_Screenshot grounding data_

◇ ◇ ◇ ◇ ◇

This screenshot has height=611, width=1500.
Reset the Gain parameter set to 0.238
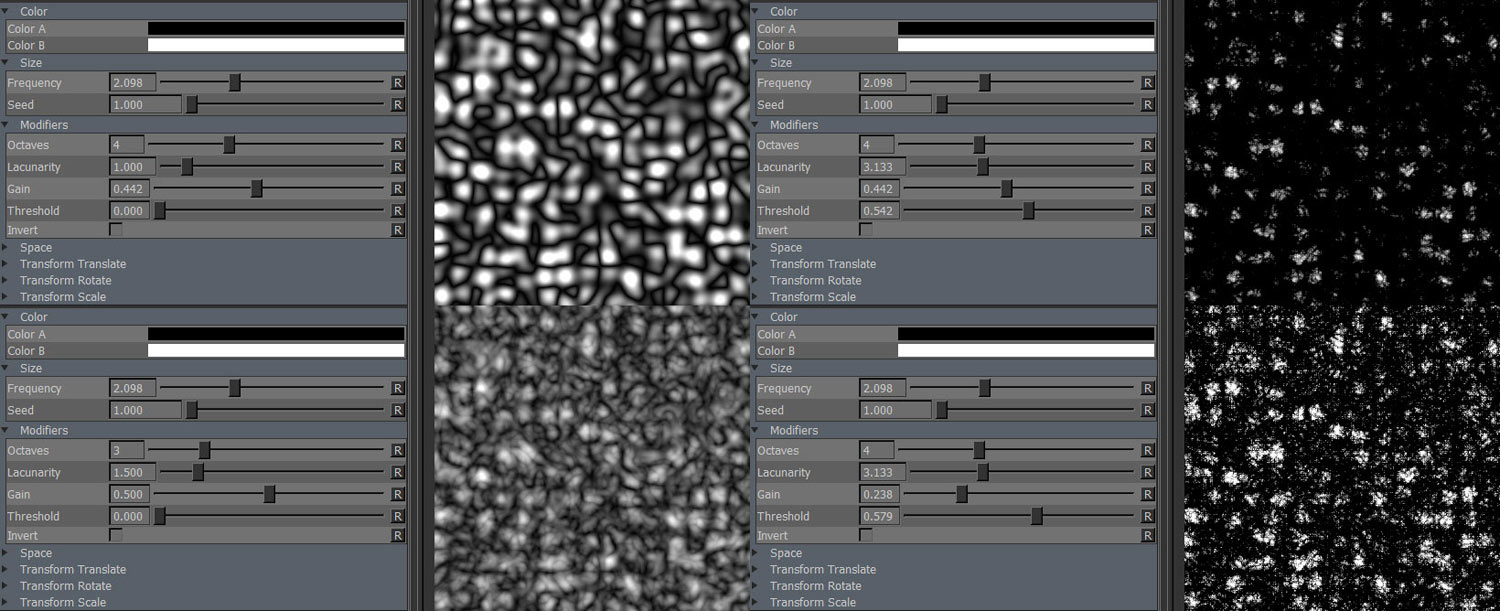[1147, 495]
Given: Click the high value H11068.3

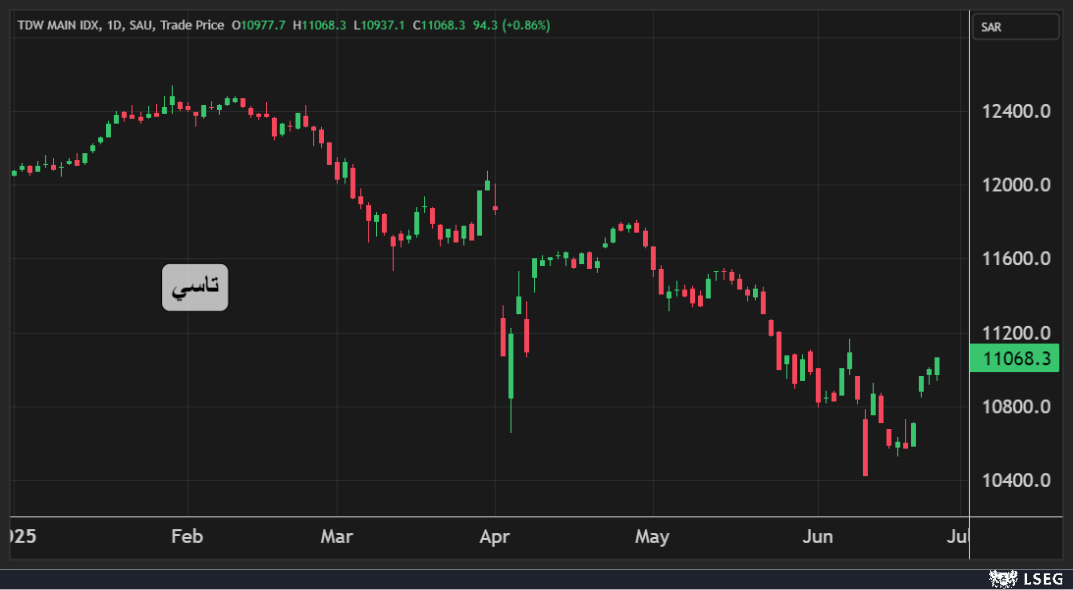Looking at the screenshot, I should pos(320,25).
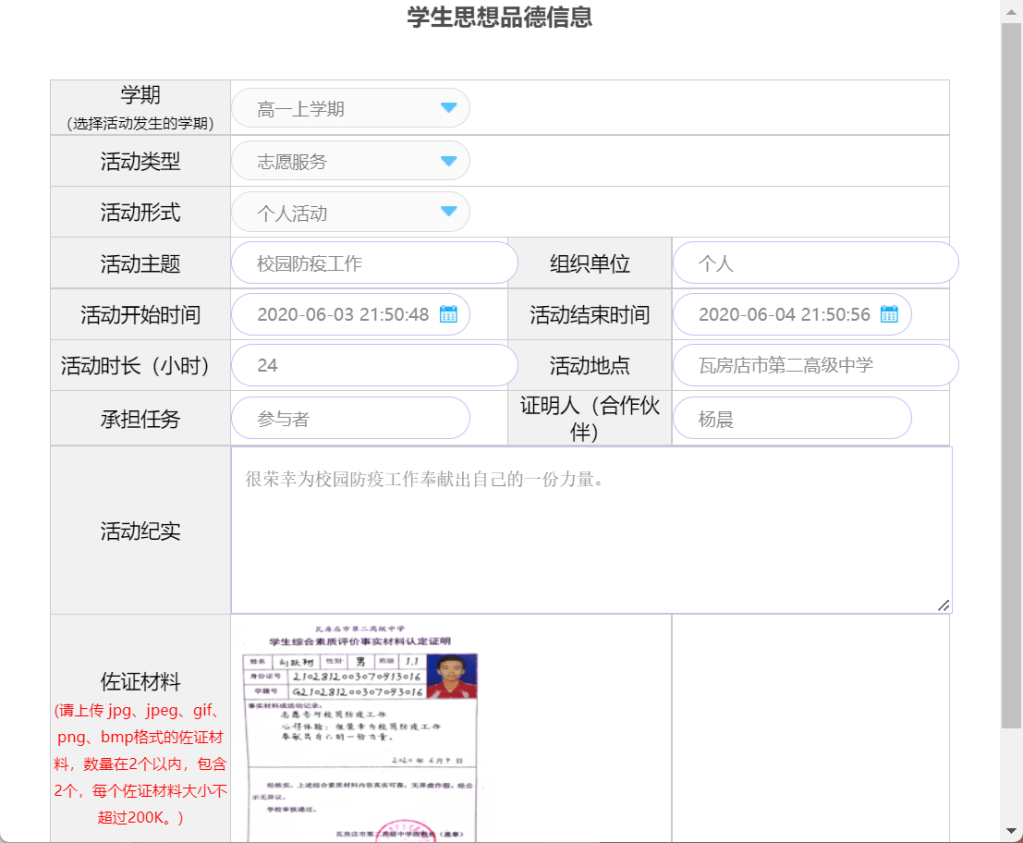Focus the 证明人 field containing 杨晨
Viewport: 1023px width, 843px height.
[x=791, y=418]
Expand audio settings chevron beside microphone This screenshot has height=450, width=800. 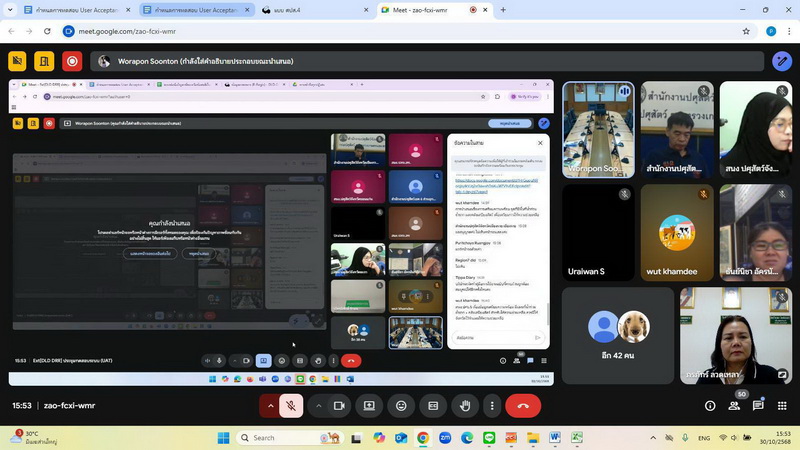pos(269,406)
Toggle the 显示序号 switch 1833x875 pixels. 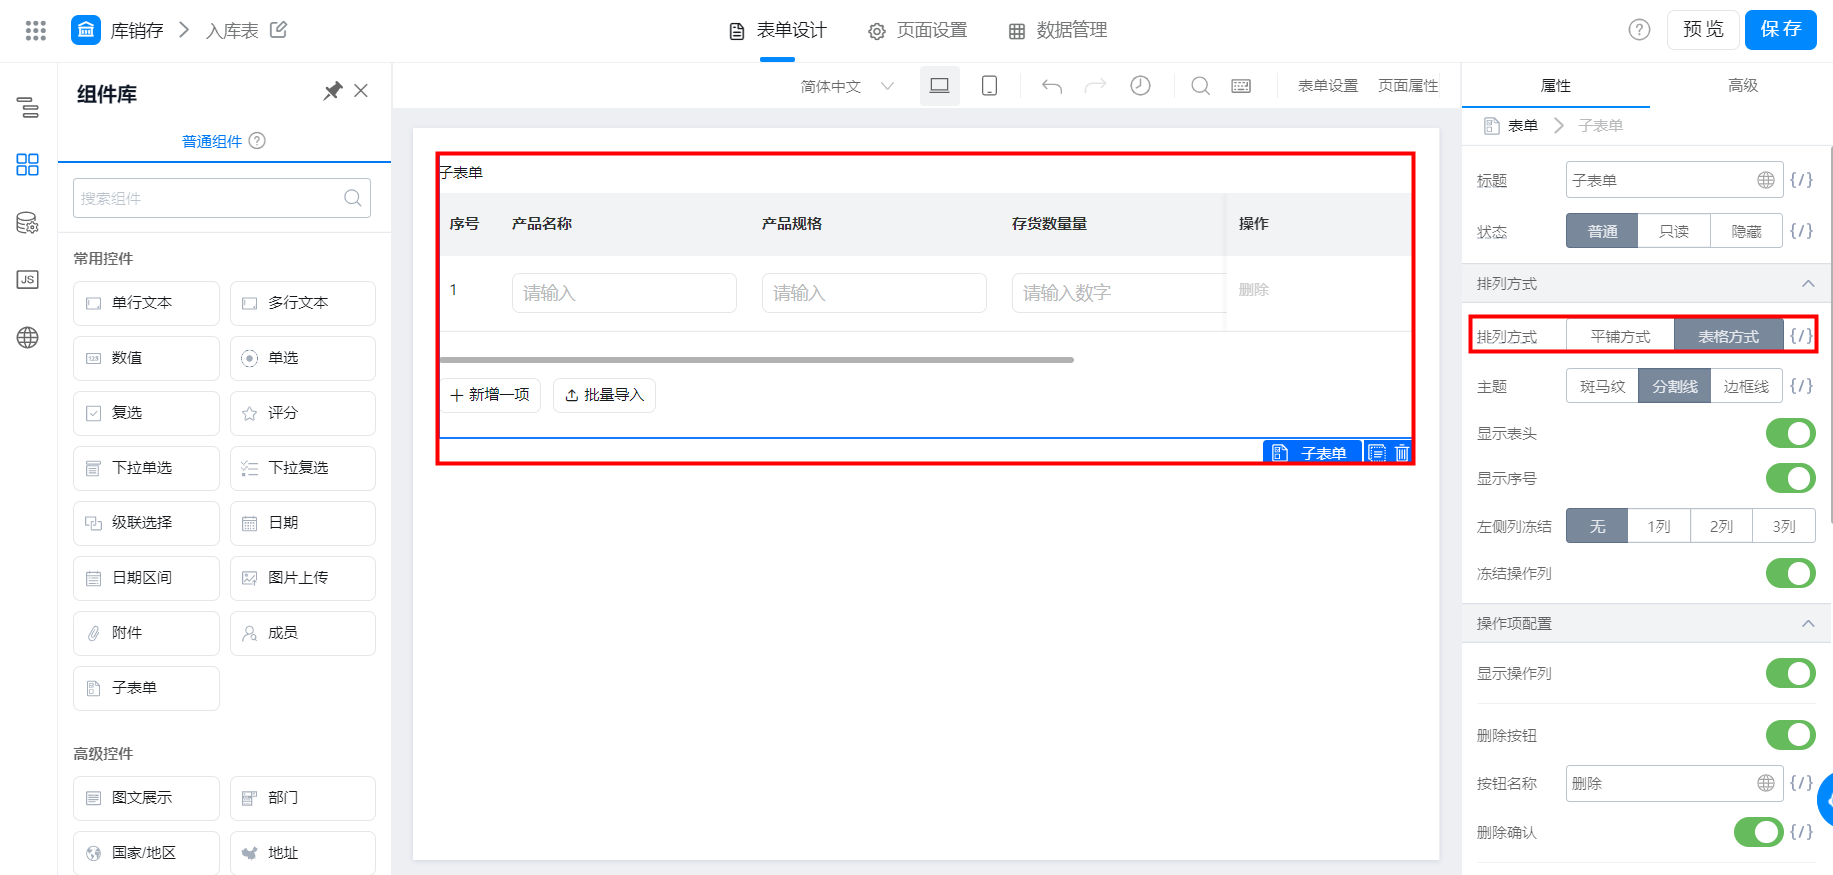1790,478
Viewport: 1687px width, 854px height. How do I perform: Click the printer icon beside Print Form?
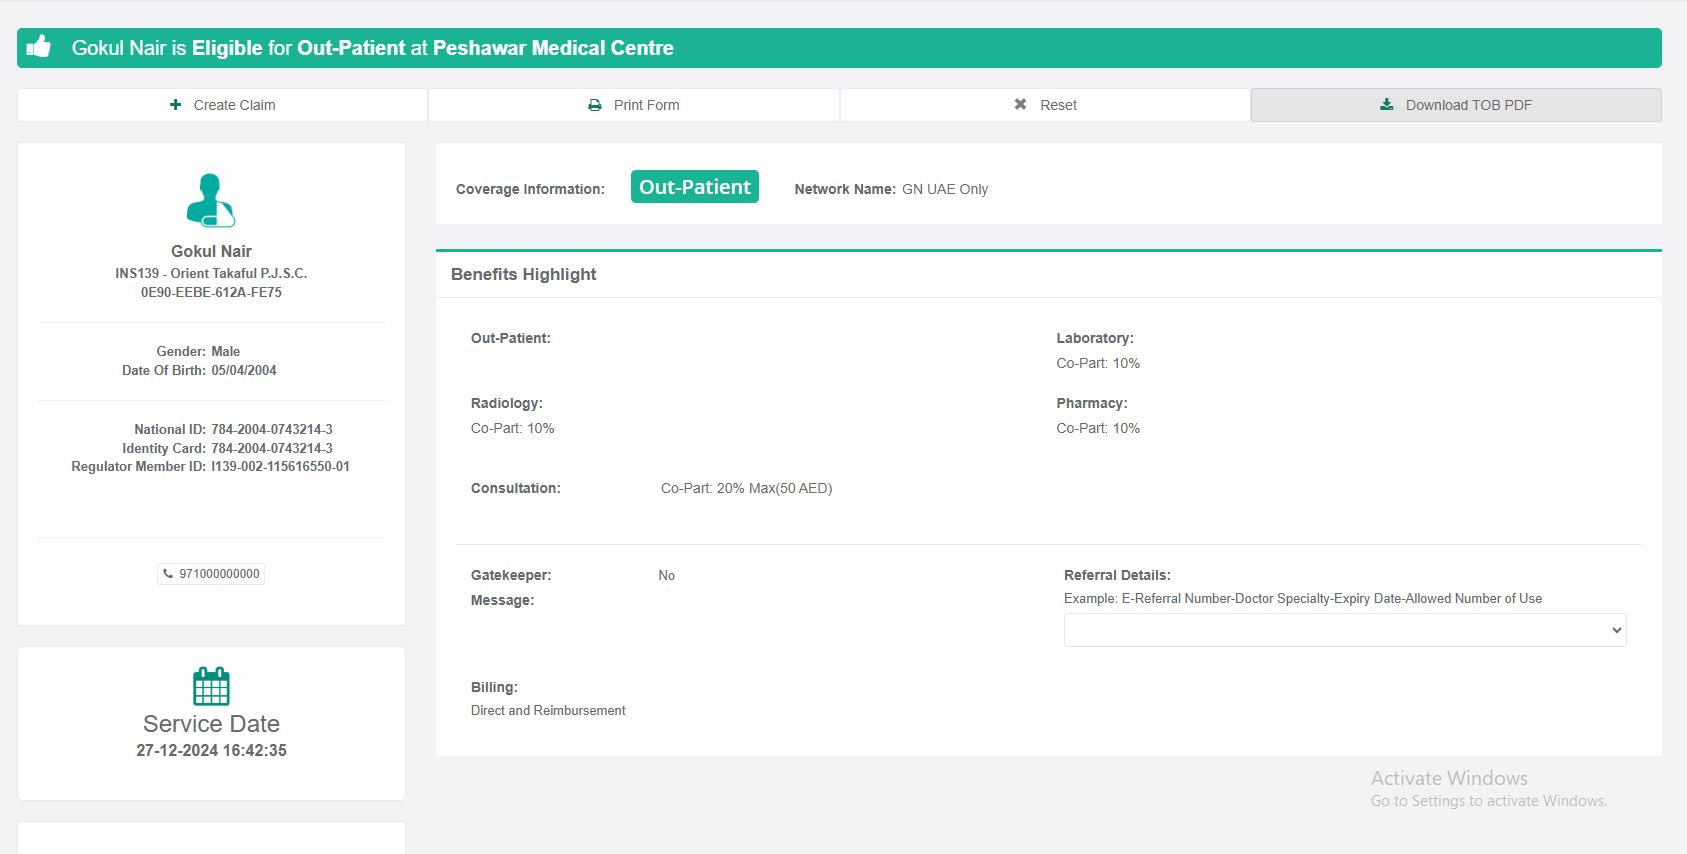tap(595, 105)
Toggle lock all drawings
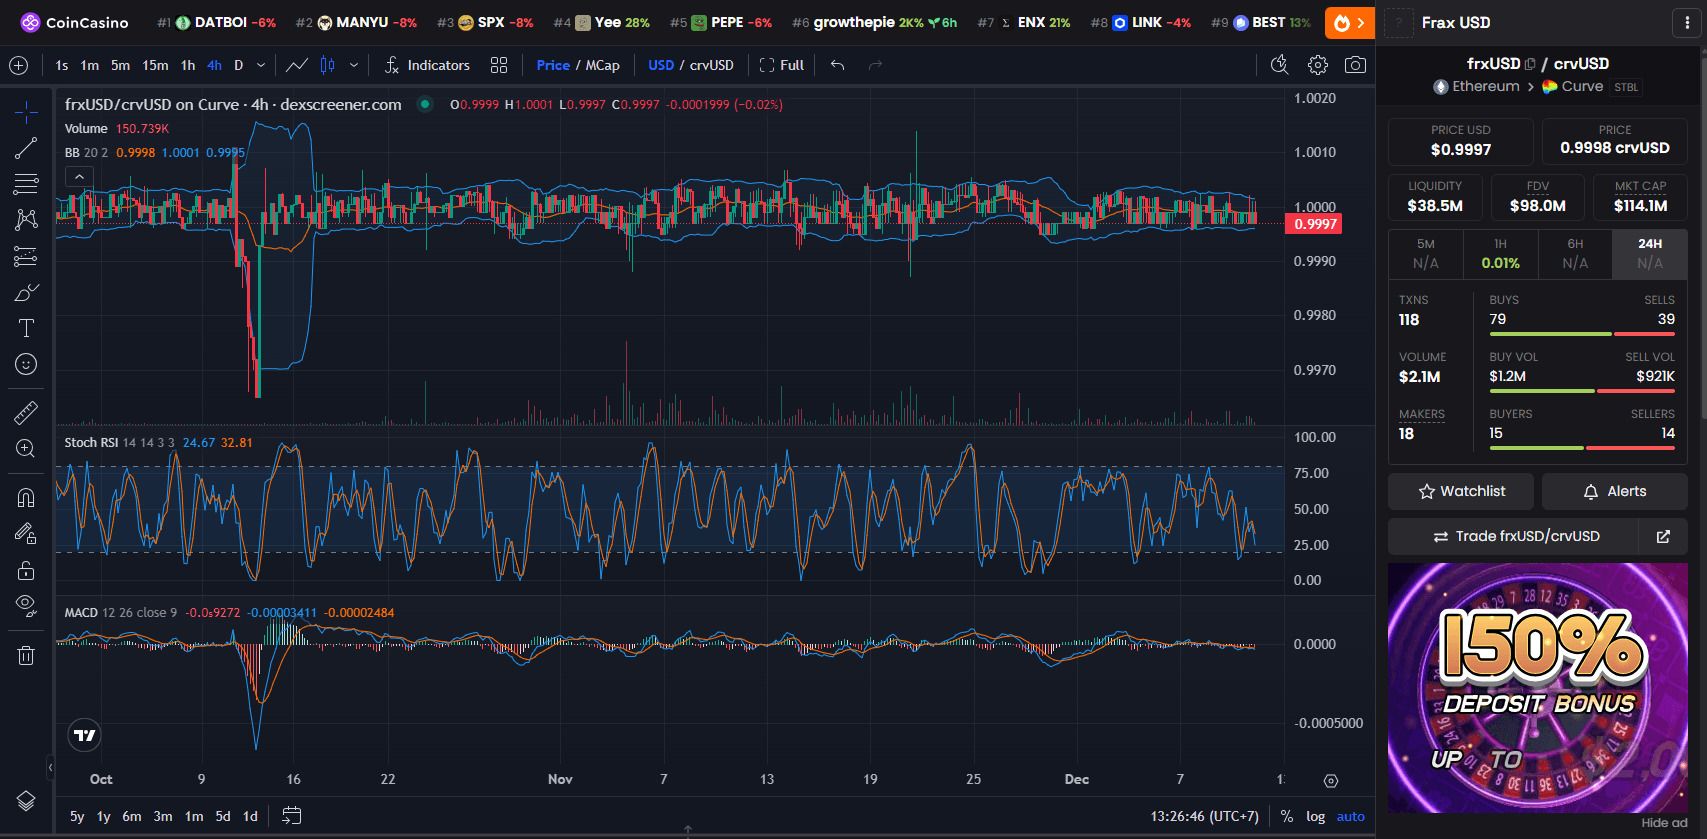Viewport: 1707px width, 839px height. pyautogui.click(x=26, y=570)
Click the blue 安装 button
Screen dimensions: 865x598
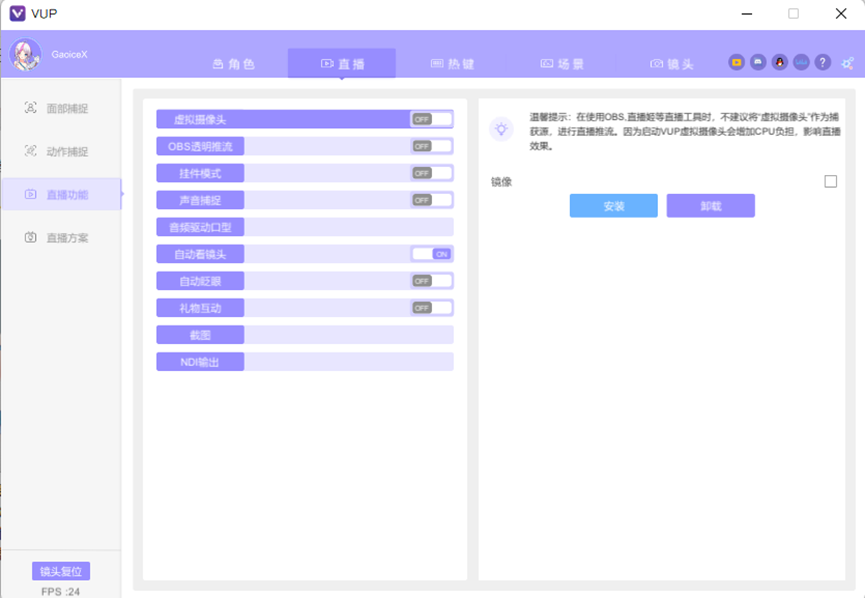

◇ ◇ ◇ ◇ ◇

Copy exactly the lines from the one containing "Viewport: 1687px width, 854px" through the last line of the records above, including both, and omit every picture.

Viewport: 1687px width, 854px height. How do I perform: Click the printer icon beside Print Form?
tap(595, 105)
Toggle lock all drawings
Viewport: 1707px width, 839px height. pyautogui.click(x=26, y=570)
Click the blue 安装 button
Screen dimensions: 865x598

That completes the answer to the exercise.